Records shown
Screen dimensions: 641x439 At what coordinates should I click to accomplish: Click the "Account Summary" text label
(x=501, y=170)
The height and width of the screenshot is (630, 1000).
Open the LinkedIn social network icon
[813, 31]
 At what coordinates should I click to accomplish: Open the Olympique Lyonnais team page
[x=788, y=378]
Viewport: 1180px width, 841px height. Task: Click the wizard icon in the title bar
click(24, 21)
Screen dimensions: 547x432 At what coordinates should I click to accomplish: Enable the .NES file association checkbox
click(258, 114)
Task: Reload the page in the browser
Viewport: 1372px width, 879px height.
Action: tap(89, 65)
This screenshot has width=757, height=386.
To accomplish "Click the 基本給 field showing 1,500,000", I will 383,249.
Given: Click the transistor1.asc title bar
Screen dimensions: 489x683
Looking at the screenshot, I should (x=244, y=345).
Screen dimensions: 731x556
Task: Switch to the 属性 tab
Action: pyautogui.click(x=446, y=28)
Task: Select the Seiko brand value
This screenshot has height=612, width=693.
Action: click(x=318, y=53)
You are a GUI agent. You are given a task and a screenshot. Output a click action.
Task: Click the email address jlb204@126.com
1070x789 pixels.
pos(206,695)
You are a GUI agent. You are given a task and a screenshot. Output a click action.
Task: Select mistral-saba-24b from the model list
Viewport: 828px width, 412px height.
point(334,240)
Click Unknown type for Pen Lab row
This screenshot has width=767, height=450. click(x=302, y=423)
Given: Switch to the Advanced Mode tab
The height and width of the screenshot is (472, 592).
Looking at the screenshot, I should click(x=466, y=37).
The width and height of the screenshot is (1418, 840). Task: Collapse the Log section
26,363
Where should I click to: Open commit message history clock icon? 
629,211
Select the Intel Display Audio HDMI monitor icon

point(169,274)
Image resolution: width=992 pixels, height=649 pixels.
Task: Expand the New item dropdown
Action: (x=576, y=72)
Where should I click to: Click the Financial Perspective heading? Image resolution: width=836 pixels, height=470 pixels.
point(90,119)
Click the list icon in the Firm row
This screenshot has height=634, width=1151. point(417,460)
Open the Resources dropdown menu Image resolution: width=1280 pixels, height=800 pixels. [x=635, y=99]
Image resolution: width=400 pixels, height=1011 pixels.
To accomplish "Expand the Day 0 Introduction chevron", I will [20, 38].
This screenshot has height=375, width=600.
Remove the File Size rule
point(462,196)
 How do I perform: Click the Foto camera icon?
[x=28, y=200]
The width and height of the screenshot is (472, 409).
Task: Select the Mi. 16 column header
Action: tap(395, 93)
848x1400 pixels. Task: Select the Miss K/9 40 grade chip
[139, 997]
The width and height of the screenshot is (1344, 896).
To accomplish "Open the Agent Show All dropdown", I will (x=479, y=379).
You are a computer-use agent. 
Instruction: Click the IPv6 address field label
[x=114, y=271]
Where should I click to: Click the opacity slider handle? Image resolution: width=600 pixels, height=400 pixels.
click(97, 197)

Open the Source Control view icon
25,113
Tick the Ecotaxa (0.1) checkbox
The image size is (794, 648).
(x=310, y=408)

Exercise requirements
The range runs from the line above containing "The height and width of the screenshot is (630, 1000)." to the line containing "This screenshot has width=757, height=386.", inclusive. Restate those lines word for word and no others.

Response for this exercise
The height and width of the screenshot is (630, 1000).
Open the LinkedIn social network icon
[813, 31]
 At what coordinates should I click to accomplish: Open the Olympique Lyonnais team page
[x=788, y=378]
Viewport: 1180px width, 841px height. Task: Click the wizard icon in the title bar
click(24, 21)
Screen dimensions: 547x432 At what coordinates should I click to accomplish: Enable the .NES file association checkbox
click(258, 114)
Task: Reload the page in the browser
Viewport: 1372px width, 879px height.
Action: tap(89, 65)
This screenshot has width=757, height=386.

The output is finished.